Quibi’s leadership team was composed of some of the most experienced and successful individuals in the entertainment and tech industries. Jeffrey Katzenberg, a co-founder of DreamWorks and former chairman of Walt Disney Studios, brought decades of media expertise. Meg Whitman is a renowned tech leader, with an extensive background in leading several tech companies (like eBay and Hewlett-Packard & hasbro).

This seems to be the perfect fit and talent requirement to succeed in this project (media streaming service). Yet, despite this formidable talent and expertise, the company failed to find its customers and audience. This underscores the reality that even the best talent cannot guarantee the success of a new venture. The right product, executed well (multiple iterations with the users), is what ultimately matters.

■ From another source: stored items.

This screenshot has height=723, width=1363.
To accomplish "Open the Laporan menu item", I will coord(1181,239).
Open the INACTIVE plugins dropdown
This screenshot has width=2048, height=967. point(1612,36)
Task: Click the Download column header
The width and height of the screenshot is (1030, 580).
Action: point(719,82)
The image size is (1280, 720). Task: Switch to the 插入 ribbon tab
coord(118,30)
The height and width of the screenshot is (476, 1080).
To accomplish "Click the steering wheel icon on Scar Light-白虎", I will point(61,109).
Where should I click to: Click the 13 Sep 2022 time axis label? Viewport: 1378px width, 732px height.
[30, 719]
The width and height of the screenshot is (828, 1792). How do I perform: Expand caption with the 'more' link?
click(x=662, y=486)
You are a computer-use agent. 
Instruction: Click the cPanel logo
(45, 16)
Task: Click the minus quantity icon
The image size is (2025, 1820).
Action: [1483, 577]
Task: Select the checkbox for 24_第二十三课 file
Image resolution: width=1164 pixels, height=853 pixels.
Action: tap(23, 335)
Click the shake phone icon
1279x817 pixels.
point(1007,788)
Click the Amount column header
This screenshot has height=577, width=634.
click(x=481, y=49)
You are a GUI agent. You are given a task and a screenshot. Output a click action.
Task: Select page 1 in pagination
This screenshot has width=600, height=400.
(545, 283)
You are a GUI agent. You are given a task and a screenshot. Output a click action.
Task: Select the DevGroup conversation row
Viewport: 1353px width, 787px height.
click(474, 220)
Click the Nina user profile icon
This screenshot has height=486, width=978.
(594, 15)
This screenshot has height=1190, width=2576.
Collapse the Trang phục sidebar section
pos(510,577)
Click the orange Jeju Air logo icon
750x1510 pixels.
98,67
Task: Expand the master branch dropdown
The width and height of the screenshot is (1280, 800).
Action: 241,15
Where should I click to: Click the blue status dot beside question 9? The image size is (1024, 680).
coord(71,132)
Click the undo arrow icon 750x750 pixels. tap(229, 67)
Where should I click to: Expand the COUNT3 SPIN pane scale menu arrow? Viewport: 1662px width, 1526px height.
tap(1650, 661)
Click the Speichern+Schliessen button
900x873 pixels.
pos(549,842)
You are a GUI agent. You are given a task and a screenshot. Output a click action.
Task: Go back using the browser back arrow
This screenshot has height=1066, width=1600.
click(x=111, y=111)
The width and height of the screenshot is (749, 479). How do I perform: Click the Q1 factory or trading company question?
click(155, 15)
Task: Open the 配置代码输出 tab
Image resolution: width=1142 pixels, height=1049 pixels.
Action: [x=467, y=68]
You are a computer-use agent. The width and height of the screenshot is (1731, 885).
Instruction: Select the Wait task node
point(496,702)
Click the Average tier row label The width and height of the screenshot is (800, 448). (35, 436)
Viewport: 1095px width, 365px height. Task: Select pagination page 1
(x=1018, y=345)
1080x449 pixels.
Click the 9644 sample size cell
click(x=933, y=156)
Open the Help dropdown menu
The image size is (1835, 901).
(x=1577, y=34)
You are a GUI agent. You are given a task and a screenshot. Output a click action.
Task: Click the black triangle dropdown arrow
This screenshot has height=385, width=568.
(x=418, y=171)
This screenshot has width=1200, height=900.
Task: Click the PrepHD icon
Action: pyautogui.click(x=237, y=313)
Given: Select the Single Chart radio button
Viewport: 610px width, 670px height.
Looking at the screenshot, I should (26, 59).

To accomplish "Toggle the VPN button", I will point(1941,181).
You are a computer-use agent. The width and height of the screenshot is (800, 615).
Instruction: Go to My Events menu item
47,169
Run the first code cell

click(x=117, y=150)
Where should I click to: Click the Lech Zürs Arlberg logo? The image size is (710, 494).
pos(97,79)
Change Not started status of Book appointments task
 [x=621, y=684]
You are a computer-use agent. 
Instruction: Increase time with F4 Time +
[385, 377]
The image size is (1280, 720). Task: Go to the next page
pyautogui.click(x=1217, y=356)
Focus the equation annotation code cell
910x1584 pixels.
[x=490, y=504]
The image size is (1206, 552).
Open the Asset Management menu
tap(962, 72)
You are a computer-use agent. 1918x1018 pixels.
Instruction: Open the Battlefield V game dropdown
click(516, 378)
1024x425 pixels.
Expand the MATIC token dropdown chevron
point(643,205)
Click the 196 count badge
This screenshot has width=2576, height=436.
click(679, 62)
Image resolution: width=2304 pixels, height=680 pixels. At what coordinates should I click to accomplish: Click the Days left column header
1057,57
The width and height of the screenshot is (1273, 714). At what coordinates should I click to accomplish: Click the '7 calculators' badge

3. Focus on execution and speed

While raising capital is crucial, particularly for a startup, it should not overshadow the importance of execution. The company failure highlights the need for startups to prioritize speed, agility and finding product market-fit. The company had ample resources, but it seems to struggled to quickly adapt to market demands and failed to deliver a product that generated the necessary traction. Building a product that customers love, and pay for should be the primary focus of any new business.

Conclusion

It’s worth acknowledging the courage of the leadership to make the tough decision to shut down and return the remaining funds to investors.

This story brings to mind the earlier rise and fall of Vine, another platform built around short-form video content. Like Quibi, Vine captured the public’s attention but ultimately struggled to find a sustainable business model. Despite its popularity, Vine couldn’t find effective ways to monetize its user base.

This also serve as a powerful reminder that in the world of startups, success is never guaranteed, no matter how much money or talent is involved. The story of Quibi is a cautionary tale about the importance of focusing on the fundamentals — delivering value to customers, executing with speed and agility, and have a as soon as possible a high gross margin product to fuel your growth.